TRIBUNKALTIM.CO, TANA TIDUNG – Pemerintah Kabupaten Tana Tidung (KTT) mulai melirik potensi besar di balik ritual keagamaan dan adat lokal.
Dua tradisi tahunan, yakni Tasmiyah Massal dan Tulak Bala.
Kini dua tradisi tersebut diproyeksikan menjadi pilar baru pengembangan sektor pariwisata berbasis budaya dan religi di Kalimantan Utara.
Bupati Tana Tidung, Ibrahim Ali, menegaskan bahwa keunikan kedua tradisi masyarakat Suku Tidung ini memiliki nilai jual spiritual sekaligus kebudayaan yang tinggi jika dikemas secara profesional.

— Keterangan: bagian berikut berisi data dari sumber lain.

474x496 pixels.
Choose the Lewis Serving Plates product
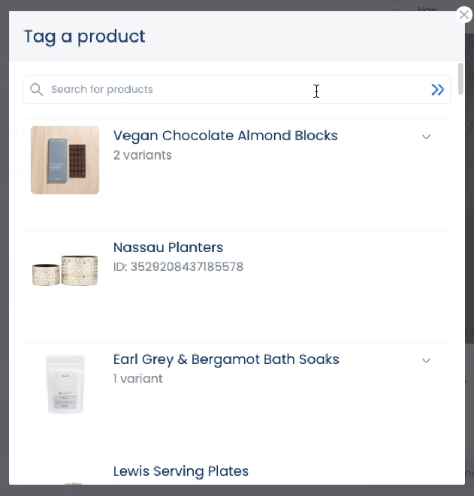(x=181, y=471)
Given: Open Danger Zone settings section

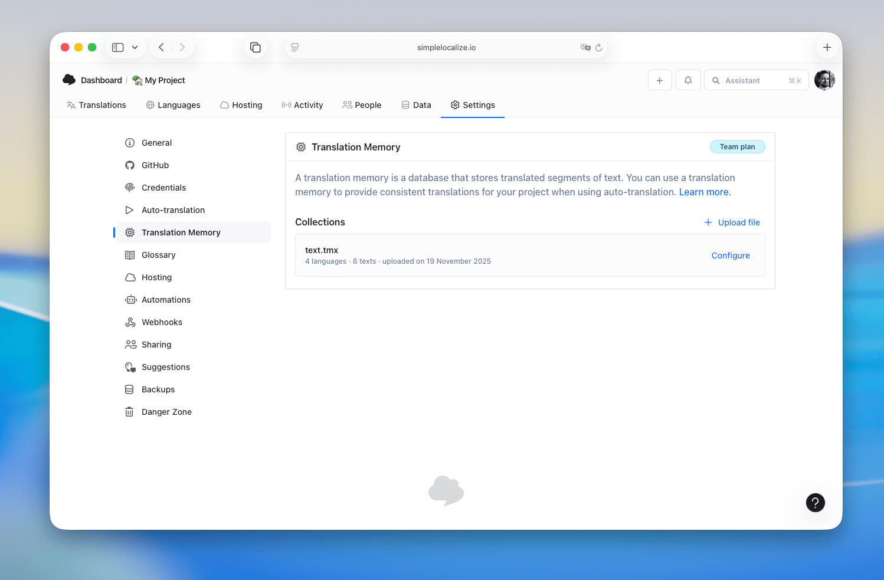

Baca juga: BBM Mulai Langka di Tana Tidung, Warga Kesulitan Antar Anak Sekolah hingga Pergi Kerja
"Jika kita cermati, keberagaman tradisi ini memiliki daya tarik kuat untuk dikembangkan sebagai destinasi dan agenda wisata religi unggulan di Tana Tidung," ujar Ibrahim Ali, Rabu (2/9/2026).
Untuk mengoptimalkan potensi tersebut, Pemkab Tana Tidung menyiapkan strategi dan kemasan acara yang lebih megah pada tahun mendatang:
Pelaksanaan Tasmiyah Massal (bulan Rabiul Awal) dan Tulak Bala (bulan Safar) direncanakan menyatu dalam rangkaian Irau Tana Tidung, memperingati HUT ke-20 Kabupaten Tana Tidung.
Pemkab membidik pencatatan rekor Museum Rekor Dunia Indonesia (MURI) tingkat Kalimantan untuk penyelenggaraan Tasmiyah Massal dengan peserta terbanyak.
Mengingat Tasmiyah Massal dalam skala besar sangat jarang dijumpai di daerah lain, KTT memanfaatkannya sebagai hallmark event atau identitas wisata religi yang khas.
Selain mendongkrak sektor pariwisata, pengemasan tradisi ini menjadi agenda resmi daerah berfungsi sebagai benteng perlindungan budaya di tengah gempuran modernisasi.
Ini bukan sekadar formalitas tahunan, melainkan komitmen bersama untuk merawat warisan leluhur Suku Tidung agar tidak terkikis zaman.
Lewat pendekatan pariwisata, nilai spiritual dan budaya lokal bisa terus lestari.
"Sekaligus memberi dampak ekonomi bagi daerah," pungkasnya.